As artificial intelligence improves, the tracking of shopping into the Amazon groove will tend to become ever more rational for both buyers and sellers. Like a path through a forest trod ever clearer of debris, it becomes the natural default. To examine just one of many centripetal forces sucking money, data, and commerce into online behemoths, play out game theoretically how the possibility of online conflict redounds in Amazon’s favor. If you have a problem with a merchant online, do you want to pursue it as a one-off buyer? Or as someone whose reputation has been established over dozens or hundreds of transactions—and someone who can credibly threaten to deny Amazon hundreds or thousands of dollars of revenue each year? The same goes for merchants: The more tribute they can pay to Amazon, the more likely they are to achieve visibility in search results and attention (and perhaps even favor) when disputes come up. What Bruce Schneier said about security is increasingly true of commerce online: You want to be in the good graces of one of the neo-feudal giants who bring order to a lawless realm. Yet few hesitate to think about exactly how the digital lords might use their data advantages against those they ostensibly protect.
Forward-thinking legal thinkers are helping us grasp these dynamics.

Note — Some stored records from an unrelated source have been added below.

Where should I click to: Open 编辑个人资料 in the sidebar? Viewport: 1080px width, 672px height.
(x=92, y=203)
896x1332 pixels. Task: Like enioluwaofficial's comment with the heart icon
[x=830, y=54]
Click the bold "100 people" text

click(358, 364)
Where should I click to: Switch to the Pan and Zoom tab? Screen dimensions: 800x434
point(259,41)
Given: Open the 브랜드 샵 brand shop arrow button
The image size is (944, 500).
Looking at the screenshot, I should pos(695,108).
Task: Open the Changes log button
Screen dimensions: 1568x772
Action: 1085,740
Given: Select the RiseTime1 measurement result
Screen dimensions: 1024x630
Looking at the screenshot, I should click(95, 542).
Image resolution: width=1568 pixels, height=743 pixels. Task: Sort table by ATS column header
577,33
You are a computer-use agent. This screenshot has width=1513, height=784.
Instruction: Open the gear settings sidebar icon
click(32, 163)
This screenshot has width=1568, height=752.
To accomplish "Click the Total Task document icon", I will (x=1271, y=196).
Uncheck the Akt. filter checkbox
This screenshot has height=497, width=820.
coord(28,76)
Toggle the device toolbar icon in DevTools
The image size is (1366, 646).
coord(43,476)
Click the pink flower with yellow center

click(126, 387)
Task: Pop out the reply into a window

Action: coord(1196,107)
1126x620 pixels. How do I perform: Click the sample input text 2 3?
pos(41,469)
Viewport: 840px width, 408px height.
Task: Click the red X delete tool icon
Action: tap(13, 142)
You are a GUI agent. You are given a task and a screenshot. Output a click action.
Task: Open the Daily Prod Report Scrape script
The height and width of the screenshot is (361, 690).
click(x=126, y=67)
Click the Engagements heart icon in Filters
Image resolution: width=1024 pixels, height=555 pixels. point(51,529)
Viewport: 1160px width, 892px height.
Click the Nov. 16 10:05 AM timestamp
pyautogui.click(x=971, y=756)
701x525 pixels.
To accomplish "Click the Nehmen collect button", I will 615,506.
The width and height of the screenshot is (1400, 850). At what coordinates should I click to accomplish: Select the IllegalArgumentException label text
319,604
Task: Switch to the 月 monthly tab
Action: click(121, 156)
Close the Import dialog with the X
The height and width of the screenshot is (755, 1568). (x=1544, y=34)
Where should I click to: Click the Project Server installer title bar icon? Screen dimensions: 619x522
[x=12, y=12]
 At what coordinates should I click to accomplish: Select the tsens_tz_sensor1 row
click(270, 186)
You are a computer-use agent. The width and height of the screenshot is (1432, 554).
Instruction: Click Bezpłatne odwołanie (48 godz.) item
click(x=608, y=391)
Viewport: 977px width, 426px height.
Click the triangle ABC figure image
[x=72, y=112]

For example, Rory van Loo has described the status of the “corporation as courthouse”—that is, when platforms like Amazon run dispute resolution schemes to settle conflicts between buyers and sellers. Van Loo describes both the efficiency gains that an Amazon settlement process might have over small claims court, and the potential pitfalls for consumers (such as opaque standards for deciding cases). I believe that, on top of such economic considerations, we may want to consider the political economic origins of e-commerce feudalism. For example, as consumer rights shrivel, it’s rational for buyers to turn to Amazon (rather than overwhelmed small claims courts) to press their case. The evisceration of class actions, the rise of arbitration, boilerplate contracts—all these make the judicial system an increasingly vestigial organ in consumer disputes. Individuals rationally turn to online giants for powers to impose order that libertarian legal doctrine stripped from the state. And in so doing, they reinforce the very dynamics that led to the state’s etiolation in the first place.
This weakness has become something of a joke with Amazon’s recent decision to incite a bidding war for its second headquarters. Mayors have abjectly begged Amazon to locate jobs in their jurisdictions. As readers of Richard Thaler’s “The Winner’s Curse” might have predicted, the competitive dynamics have tempted far too many to offer far too much in the way of incentives. As journalist Danny Westneat recently confirmed,
Chicago has offered to let Amazon pocket $1.32 billion in income taxes paid by its own workers.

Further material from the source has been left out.